MATERIALS PROVIDED —
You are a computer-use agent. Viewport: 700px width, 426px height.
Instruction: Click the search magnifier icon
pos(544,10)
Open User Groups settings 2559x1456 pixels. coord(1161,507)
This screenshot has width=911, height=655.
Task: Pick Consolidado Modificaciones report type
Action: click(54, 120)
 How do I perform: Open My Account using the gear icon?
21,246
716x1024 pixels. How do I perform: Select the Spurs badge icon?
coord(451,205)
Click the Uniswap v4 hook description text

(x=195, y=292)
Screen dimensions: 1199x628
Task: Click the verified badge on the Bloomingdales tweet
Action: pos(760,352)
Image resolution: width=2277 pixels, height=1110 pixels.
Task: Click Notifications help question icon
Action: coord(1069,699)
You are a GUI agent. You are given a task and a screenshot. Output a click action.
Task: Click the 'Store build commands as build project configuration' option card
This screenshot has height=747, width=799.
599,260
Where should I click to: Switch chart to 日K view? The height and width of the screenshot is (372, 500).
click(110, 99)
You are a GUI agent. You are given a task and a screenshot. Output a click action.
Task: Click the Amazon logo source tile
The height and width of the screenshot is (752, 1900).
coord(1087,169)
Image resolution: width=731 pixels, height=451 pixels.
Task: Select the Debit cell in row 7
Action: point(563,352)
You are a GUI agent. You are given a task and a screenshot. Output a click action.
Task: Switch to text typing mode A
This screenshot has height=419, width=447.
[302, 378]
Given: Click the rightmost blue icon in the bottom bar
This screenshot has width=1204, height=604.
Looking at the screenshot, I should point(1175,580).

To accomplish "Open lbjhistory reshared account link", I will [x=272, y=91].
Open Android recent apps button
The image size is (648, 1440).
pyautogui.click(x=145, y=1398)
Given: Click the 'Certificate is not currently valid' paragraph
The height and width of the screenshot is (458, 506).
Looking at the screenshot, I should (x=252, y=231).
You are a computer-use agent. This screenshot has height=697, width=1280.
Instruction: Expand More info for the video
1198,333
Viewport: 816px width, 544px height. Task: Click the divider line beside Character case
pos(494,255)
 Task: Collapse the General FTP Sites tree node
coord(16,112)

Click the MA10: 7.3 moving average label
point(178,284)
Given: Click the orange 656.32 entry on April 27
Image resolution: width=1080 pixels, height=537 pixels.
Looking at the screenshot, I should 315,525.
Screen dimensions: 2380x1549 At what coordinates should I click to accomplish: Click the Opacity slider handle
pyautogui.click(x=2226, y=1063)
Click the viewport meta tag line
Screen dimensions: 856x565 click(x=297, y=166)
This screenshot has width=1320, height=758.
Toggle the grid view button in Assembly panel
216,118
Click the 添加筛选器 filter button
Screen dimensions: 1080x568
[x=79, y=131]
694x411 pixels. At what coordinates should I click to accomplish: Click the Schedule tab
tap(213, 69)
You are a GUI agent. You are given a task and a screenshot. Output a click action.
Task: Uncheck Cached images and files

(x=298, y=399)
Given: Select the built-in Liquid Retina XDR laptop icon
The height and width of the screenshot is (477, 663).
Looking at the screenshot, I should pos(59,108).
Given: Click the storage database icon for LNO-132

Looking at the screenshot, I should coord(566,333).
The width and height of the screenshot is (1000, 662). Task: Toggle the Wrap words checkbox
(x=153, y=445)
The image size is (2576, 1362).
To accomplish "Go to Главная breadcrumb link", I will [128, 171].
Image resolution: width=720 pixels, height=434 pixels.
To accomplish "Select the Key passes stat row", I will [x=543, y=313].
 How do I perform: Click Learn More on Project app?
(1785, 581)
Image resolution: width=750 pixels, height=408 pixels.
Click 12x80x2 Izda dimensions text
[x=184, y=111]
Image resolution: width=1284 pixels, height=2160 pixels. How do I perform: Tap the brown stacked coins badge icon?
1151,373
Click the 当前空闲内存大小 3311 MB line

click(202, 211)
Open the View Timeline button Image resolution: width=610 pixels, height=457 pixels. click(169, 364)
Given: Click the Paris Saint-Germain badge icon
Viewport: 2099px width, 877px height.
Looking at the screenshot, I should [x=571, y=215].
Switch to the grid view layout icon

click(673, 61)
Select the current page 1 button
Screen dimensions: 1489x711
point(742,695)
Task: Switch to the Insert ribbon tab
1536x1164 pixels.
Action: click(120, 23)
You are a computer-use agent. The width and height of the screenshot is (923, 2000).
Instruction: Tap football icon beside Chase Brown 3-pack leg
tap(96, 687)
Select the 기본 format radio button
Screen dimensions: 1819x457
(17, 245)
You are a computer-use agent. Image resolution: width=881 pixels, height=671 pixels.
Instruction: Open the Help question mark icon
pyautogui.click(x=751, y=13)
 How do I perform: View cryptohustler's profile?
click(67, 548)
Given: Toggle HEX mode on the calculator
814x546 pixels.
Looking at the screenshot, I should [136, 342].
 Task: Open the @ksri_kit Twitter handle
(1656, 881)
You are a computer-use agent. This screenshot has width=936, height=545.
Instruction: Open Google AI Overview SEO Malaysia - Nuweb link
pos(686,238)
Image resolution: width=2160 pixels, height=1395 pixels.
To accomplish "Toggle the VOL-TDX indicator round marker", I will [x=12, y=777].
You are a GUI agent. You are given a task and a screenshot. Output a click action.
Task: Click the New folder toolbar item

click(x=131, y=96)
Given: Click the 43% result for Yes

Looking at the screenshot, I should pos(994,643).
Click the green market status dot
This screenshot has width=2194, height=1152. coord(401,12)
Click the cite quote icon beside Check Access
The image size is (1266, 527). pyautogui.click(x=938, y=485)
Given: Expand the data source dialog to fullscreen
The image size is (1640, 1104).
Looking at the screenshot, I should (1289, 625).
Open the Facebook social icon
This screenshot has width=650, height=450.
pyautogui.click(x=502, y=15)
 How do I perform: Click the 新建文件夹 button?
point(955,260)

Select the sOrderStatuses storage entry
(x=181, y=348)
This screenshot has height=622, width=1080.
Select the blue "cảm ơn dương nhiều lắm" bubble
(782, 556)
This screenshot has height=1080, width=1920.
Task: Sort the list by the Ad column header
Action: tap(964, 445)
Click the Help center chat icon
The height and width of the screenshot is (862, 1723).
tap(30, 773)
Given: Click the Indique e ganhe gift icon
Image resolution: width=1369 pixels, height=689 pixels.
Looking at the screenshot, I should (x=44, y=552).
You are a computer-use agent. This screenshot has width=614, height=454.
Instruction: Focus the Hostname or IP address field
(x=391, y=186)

THE EXERCISE —
Reproduce the records verbatim, beginning at the line that contains "Image resolution: width=750" and stopping after the line that contains "Open the View".

ANSWER TO THE PROBLEM —
Image resolution: width=750 pixels, height=408 pixels.
Click 12x80x2 Izda dimensions text
[x=184, y=111]
Image resolution: width=1284 pixels, height=2160 pixels. How do I perform: Tap the brown stacked coins badge icon?
1151,373
Click the 当前空闲内存大小 3311 MB line

click(202, 211)
Open the View Timeline button Image resolution: width=610 pixels, height=457 pixels. click(169, 364)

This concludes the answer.